Supervision

In 2011, I contacted the person who would later become my supervisor. With some apprehension, I asked whether she still had room for me. She replied immediately: “Yes, I’d be delighted to help a fellow Romanian colleague!” (she was from New Zealand).

It was a professional relationship that lasted ten years, and from the very beginning I felt that I was being met with respect, trust and support. That single word – “colleague” – changed the way I began to view power dynamics within the supervisory relationship and profoundly shaped the way I approached my work with both clients and colleagues.

I understand and practise supervision as a living dialogue between colleagues, in which each person brings their own contribution and expertise, albeit in different ways. I believe that the therapist presenting a clinical case knows their client better than I do. From this perspective, one of my roles as a supervisor is to help the therapist hear what they already know and to create, together, a sense of quiet around their thinking and feeling, so that new meanings can emerge. In this way, they may discover both the impasses that are hindering the therapeutic process and new questions that can guide them towards a deeper understanding of the client, themselves, and the relationship between them.

Quite often, after a successful supervision session, I hear therapists say: “In a way, I already knew this, but now it is clearer.” I believe this has something to do with what Eric Berne said about communication: that messages are only truly understood once a shift has taken place in the psychic energy of the person receiving them. In supervision, such a shift becomes possible through the creative and responsible integration of clinical experience, intuition and thinking on the part of everyone involved.
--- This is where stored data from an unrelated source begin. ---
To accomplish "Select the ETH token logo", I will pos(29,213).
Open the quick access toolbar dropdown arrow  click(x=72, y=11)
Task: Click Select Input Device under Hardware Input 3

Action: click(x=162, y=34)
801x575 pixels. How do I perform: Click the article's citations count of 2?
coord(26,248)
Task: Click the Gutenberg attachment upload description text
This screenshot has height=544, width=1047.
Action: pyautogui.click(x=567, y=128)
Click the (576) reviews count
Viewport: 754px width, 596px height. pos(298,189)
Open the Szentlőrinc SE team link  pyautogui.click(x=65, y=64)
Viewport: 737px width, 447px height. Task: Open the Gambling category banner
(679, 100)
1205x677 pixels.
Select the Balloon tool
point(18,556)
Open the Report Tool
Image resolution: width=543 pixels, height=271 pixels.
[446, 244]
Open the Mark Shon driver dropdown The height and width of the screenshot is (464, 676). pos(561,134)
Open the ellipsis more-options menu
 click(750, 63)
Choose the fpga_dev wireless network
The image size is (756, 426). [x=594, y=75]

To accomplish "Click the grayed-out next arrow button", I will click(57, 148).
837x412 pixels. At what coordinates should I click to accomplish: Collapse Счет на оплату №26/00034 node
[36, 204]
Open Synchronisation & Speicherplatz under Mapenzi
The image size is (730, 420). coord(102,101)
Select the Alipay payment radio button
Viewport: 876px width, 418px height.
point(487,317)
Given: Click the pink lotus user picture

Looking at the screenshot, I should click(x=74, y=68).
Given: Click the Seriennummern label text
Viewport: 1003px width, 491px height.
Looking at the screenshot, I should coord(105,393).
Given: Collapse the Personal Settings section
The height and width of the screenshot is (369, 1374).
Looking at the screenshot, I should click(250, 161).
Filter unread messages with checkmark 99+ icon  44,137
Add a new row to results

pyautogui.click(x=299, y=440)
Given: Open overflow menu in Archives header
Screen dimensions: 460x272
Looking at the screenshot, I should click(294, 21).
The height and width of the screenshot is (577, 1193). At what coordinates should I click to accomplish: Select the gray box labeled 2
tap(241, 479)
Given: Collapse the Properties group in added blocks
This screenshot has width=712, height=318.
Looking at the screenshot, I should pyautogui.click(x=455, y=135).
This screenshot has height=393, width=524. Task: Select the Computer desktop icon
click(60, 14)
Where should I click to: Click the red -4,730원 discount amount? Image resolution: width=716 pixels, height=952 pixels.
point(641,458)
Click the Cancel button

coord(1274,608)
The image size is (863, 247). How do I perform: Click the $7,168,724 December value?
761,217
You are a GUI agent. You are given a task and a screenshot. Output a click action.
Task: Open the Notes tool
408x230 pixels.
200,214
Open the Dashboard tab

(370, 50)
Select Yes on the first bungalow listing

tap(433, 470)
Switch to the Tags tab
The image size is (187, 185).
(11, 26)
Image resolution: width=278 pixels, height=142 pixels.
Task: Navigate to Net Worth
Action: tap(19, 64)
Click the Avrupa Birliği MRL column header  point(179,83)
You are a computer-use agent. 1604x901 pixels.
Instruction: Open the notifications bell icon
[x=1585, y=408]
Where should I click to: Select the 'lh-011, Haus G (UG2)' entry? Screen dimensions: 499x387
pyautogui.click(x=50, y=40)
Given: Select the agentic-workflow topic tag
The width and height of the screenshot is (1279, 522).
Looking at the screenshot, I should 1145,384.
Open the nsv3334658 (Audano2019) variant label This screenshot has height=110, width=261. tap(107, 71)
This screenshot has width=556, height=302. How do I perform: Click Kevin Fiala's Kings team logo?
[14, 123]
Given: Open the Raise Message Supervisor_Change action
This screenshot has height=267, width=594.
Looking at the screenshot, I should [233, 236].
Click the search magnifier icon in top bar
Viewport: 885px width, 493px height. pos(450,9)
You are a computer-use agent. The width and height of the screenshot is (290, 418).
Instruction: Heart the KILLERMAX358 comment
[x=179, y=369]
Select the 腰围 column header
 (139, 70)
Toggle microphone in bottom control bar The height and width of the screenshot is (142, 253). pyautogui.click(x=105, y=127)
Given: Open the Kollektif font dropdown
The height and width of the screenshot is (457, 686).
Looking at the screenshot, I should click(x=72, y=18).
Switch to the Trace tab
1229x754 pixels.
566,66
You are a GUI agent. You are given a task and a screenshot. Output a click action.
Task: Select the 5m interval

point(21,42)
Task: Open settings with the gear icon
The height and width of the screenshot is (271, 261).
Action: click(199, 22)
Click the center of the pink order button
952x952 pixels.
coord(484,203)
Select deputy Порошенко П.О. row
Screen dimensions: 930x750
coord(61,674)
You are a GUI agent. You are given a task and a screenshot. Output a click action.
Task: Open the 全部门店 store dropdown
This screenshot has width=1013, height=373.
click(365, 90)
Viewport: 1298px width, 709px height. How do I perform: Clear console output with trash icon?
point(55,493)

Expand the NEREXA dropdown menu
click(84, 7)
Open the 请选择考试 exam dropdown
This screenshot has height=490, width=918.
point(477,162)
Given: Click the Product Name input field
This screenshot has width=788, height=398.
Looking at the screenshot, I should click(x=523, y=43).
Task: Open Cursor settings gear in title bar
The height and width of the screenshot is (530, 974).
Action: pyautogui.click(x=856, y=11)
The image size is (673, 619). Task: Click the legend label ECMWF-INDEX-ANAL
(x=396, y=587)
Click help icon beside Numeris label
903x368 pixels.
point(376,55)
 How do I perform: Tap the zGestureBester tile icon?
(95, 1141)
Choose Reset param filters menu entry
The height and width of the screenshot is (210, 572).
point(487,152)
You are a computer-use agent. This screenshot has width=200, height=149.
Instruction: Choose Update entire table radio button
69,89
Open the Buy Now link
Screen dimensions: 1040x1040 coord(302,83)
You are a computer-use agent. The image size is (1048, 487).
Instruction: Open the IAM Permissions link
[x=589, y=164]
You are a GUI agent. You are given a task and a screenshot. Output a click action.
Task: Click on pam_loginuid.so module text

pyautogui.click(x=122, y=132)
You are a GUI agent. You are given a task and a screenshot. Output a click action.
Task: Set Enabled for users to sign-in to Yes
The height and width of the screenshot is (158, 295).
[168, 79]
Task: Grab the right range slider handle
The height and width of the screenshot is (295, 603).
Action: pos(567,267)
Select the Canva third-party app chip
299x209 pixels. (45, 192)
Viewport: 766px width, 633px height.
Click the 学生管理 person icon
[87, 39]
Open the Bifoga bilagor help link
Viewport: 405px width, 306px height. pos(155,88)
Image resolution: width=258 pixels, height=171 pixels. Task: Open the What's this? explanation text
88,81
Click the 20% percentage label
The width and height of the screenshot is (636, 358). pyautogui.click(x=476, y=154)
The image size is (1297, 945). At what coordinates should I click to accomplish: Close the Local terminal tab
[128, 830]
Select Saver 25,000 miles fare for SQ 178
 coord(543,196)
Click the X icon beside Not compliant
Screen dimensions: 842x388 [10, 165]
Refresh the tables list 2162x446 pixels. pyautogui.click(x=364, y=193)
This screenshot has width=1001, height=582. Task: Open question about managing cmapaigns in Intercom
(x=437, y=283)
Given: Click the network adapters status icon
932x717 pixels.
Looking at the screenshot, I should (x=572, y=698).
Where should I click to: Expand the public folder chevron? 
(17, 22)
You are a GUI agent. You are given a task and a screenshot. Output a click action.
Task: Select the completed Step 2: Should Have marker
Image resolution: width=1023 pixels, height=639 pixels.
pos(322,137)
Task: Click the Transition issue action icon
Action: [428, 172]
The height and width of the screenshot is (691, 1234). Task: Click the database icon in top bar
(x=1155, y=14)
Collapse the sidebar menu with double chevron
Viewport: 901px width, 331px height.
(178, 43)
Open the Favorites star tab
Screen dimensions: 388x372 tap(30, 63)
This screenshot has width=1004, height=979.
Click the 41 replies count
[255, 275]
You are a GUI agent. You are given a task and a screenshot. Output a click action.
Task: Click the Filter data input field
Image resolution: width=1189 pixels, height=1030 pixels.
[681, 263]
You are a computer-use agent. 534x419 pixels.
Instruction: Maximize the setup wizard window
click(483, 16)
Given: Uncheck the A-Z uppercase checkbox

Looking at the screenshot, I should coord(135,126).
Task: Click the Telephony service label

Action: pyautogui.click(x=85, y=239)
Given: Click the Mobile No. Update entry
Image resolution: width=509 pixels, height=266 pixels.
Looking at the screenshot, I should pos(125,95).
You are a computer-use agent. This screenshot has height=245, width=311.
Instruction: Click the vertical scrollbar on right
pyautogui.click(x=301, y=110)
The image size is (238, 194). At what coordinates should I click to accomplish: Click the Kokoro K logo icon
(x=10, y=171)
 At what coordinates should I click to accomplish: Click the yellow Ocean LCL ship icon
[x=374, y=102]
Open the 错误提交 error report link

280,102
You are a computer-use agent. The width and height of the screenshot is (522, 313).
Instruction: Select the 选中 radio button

Any clinical topic or professional interest may be brought into a supervision session, and one of my responsibilities as a supervisor is to distinguish between what can be worked through in the moment and what first needs to be explored more deeply in the therapist’s personal therapy. Any ethical risks or dilemmas will be addressed as a priority, as will any concerns, uncertainties or questions regarding clients’ diagnoses.

I believe that supervision has served its purpose when the therapist leaves not only with new ideas, but also with greater confidence in their own thinking and intuition, and with a sense of being professionally supported.